* _REQUIRED WORK_
Could you give these rows as a two-column CSV with the headers instruction and response, one line per row, putting each row's text in the first column and its answer in the second, with every field in double quotes and any line breaks replaced by spaces?

* _TASK MATERIAL_
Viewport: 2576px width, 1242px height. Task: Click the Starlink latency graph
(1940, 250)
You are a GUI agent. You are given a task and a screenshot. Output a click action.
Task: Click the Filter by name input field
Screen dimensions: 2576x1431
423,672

* _REPLY TO THE TASK_
instruction,response
"Viewport: 2576px width, 1242px height. Task: Click the Starlink latency graph","(1940, 250)"
"You are a GUI agent. You are given a task and a screenshot. Output a click action. Task: Click the Filter by name input field Screen dimensions: 2576x1431","423,672"